Apr 22nd, 2019 Written by Landon Newell

For Immediate Release
April 22, 2019

Contact:
Landon Newell, Southern Utah Wilderness Alliance, 801.428.3991, landon@suwa.org
Stephen Bloch, Southern Utah Wilderness Alliance, 801.859.1552, steve@suwa.org

Salt Lake City, UT (April 22, 2019) The Southern Utah Wilderness Alliance (SUWA) has filed a federal lawsuit challenging two decisions by the Bureau of Land Management (BLM) to offer, sell, and issue thirty-five oil and gas leases totaling 54,508 acres of public lands for development on the doorstep of Bears Ears, Hovenweep, and Canyons of the Ancients National Monuments.

The lawsuit, filed on Friday, April 19, 2019, aims to protect some of the most culturally and archaeologically rich public lands in the United States. These lands include cliff dwellings, pueblos, kivas, petroglyph and pictograph panels, and Chaco-era (circa 900-1150 A.D.) great houses. Numerous Native American tribes consider these sites sacred. The lawsuit challenges Utah-BLM’s March 2018 and December 2018 Monticello field office leasing decisions (March 2018 sale information here; December 2018 sale information here).

“The Trump administration is following a well-worn path of ‘leasing first, and thinking later,’ the same approach taken by the George W. Bush administration’s ‘drill here, drill now’ policies,” said Stephen Bloch, legal director for the Southern Utah Wilderness Alliance.  “This approach, which has riddled Utah’s wild and culturally significant public lands with leases and should come as no surprise given that it’s the same political appointee – David Bernhardt – steering the Interior Department.”

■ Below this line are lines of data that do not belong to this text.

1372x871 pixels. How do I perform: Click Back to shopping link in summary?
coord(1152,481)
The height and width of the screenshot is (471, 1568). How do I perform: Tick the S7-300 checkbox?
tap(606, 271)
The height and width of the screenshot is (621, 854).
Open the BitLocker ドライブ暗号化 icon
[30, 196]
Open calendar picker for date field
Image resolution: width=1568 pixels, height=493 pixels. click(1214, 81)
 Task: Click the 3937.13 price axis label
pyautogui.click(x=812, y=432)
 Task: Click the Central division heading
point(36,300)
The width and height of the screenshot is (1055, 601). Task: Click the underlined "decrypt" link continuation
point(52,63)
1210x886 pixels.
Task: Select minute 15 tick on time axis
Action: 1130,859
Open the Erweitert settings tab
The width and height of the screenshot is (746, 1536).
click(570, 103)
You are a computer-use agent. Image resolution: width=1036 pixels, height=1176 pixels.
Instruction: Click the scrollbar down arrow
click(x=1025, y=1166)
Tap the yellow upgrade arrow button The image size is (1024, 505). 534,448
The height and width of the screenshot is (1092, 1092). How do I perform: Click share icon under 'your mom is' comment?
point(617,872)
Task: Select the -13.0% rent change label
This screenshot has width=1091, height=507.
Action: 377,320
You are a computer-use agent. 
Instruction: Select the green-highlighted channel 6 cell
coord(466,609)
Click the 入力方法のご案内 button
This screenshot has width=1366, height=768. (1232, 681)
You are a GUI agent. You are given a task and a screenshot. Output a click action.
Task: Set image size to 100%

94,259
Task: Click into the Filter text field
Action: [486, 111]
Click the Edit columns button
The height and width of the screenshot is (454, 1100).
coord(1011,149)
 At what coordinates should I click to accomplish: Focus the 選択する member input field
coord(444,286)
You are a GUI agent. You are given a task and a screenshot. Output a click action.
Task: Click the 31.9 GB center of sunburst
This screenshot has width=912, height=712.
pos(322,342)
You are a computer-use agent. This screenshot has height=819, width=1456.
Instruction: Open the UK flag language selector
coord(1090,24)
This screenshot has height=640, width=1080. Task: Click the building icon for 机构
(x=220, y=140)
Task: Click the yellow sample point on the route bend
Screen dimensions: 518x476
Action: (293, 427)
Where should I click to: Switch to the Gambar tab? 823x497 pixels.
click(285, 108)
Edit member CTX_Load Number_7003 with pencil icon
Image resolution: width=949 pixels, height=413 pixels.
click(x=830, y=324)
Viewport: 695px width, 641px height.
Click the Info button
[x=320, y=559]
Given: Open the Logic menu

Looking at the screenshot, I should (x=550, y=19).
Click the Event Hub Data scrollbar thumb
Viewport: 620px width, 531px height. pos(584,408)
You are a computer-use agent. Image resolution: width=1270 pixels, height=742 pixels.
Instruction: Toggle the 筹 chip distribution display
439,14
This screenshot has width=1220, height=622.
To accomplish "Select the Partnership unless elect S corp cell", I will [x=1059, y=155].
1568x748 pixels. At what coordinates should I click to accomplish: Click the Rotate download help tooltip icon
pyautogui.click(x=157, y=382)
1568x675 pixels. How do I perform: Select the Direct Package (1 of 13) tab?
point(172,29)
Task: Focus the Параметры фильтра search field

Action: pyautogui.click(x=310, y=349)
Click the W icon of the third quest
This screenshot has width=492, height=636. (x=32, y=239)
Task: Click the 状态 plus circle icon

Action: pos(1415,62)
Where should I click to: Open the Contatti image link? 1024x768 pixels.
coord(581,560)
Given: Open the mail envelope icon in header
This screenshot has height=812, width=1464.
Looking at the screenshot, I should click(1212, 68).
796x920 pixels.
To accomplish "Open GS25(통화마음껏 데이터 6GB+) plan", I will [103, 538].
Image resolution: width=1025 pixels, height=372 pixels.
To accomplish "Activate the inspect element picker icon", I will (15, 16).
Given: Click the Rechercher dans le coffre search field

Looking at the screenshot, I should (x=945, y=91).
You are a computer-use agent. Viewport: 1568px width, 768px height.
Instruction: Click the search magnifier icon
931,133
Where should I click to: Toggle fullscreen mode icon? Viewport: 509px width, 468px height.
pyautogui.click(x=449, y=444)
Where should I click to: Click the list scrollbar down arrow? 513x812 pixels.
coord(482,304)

The BLM, in its rush for “energy dominance,” ignored concerns raised by the National Park Service (NPS), Native American tribes, and the public, including SUWA. For the March 2018 sale, the NPS (BLM’s sister-agency in the Department of the Interior tasked with the management of nearby national monuments) submitted written comments condemning the BLM’s leasing proposal as being uninformed and ill-advised (see here). NPS explained that the BLM had “not fully evaluated” and had “not acted” to address its concerns regarding impacts of oil and gas development to national monuments including impacts to national monuments, dark night skies, air quality, water quality, and cultural resources, among others.

The All Pueblo Council of Governors and Pueblo of Acoma both submitted formal protests of BLM’s December 2018 leasing proposal (see, here, here). They explained that the BLM had failed to consider and analyze impacts to historic and traditional cultural properties and national monuments, among other resources. The Hopi Tribe similarly requested that BLM not offer these leases for oil and gas development (See, e.g., here).

“The BLM has placed the final pieces, completing its puzzle of oil and gas leases located at the doorstep of Bears Ears, Hovenweep and Canyons of the Ancients National Monuments,” said Landon Newell, staff attorney for the Southern Utah Wilderness Alliance. “And the BLM has done so without considering the ‘big picture’ impacts to national monuments and climate change and the surrounding landscapes, including impacts to dark night skies and the region’s rich cultural heritage.”

The Obama administration had declined to issue new oil and gas leases in this same area, citing the need to collect and analyze additional information and data regarding cultural resources, potential impacts to national monuments, and greenhouse gas emissions and climate change. The BLM never collected or analyzed that information and data. However, without having collected or analyzed the information and data the agency previously determined to be necessary, the Trump administration has resumed leasing in this contested area and proceeded to build a mosaic of leases on the doorstep of these national monuments (see here).

At the same time it has rushed to open up more lands for development, the Utah-BLM has also dutifully implemented the Trump administration’s energy dominance agenda. Among other things, the BLM has taken steps to (1) eliminate opportunities for public engagement in the agency’s leasing decisions, (2) eliminate the agency’s obligation to fully analyze site-specific impacts of leasing and development, and (3) eliminate any additional BLM-identified “burden” on oil and gas leasing and development.

SUWA’s lawsuit challenges the BLM’s failure to fully analyze the potential impacts of its leasing decisions, including to cultural resources, national monuments, climate change, and lands with wilderness characteristics. SUWA requests that the court set-aside and vacate the BLM’s leasing decisions and prohibit the BLM from approving future oil and gas development on the leases. Photographs of cultural and archaeological sites located on oil and gas leases at issue in this lawsuit are available here.